XF 1.4 vunrability

[Brad P]

Evening all,

Not sure if my site is being attacked but my host has confirmed it's not a DDOS

it's being attacked using a vunrability on the website on the index.php

What can I do?

 

[Paul B]

How is it being attacked exactly?

How has your host determined it is due to index.php?

 

[Brad P]

Picture below is from my host.

 

[Brad P]

The people looking at it that told my host was Cisco

 

[Sheratan]

What is a connection between fail2ban and index.php? A brute force to your xenforo login?

 

[Paul B]

You haven't actually posted any details other than a very poorly worded message from your host who appears to be trying to sell you something.

 

[Mike]

I'm very much not clear on what they're claiming the issue is. Fail2ban is generally used to attach failed logins (usually SSH) to iptables to block brute force attempts. What are they saying is actually happening?

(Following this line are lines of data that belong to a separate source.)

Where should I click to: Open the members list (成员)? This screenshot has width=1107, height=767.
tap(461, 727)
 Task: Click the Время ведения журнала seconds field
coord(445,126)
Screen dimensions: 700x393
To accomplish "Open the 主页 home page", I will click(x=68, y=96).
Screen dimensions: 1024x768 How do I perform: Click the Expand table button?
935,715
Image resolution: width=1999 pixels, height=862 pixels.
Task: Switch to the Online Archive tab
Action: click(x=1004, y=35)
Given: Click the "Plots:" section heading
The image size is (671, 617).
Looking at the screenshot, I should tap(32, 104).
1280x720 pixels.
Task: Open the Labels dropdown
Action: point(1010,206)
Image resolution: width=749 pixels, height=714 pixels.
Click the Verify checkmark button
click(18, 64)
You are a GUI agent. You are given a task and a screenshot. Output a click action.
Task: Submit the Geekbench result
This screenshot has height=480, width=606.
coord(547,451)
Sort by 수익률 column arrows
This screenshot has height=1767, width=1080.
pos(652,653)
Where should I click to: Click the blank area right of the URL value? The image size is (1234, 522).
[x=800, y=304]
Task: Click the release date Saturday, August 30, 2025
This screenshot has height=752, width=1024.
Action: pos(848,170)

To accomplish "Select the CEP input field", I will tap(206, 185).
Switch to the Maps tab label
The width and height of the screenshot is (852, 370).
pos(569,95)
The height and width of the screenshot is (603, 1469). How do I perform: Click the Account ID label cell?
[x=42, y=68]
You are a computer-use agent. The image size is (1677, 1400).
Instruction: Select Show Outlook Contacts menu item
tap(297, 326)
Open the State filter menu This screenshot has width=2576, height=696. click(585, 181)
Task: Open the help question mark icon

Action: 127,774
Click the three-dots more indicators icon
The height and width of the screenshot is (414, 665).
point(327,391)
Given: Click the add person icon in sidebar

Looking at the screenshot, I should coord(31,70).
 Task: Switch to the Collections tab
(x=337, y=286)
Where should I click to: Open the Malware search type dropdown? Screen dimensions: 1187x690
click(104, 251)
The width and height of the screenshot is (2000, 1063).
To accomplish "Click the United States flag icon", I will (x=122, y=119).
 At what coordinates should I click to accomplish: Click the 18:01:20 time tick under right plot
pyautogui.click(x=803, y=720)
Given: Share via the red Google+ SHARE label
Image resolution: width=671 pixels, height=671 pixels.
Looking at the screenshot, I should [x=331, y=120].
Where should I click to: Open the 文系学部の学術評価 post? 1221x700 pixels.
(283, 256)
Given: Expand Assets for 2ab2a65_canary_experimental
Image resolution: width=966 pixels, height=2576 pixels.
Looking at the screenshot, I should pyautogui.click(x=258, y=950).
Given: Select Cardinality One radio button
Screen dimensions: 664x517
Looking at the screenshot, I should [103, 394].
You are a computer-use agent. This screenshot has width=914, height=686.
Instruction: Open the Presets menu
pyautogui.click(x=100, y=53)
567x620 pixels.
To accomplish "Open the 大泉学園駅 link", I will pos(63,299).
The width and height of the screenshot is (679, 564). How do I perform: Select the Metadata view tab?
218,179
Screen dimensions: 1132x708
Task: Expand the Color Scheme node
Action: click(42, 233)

If it's just a lot of hits to index.php, that would indicate your traffic is much higher and that may indeed be a (D)DoS, though targeted at layer 7 (the app) rather than layer 3 (the network). Traditional DDoS mitigations don't really handle layer 7 attacks. They potentially need to be mitigated individually by identifying the signature and blocking the requests. This generally needs to be done at steps above the application (such as in iptables; the farther the request gets in, the less effective mitigation is).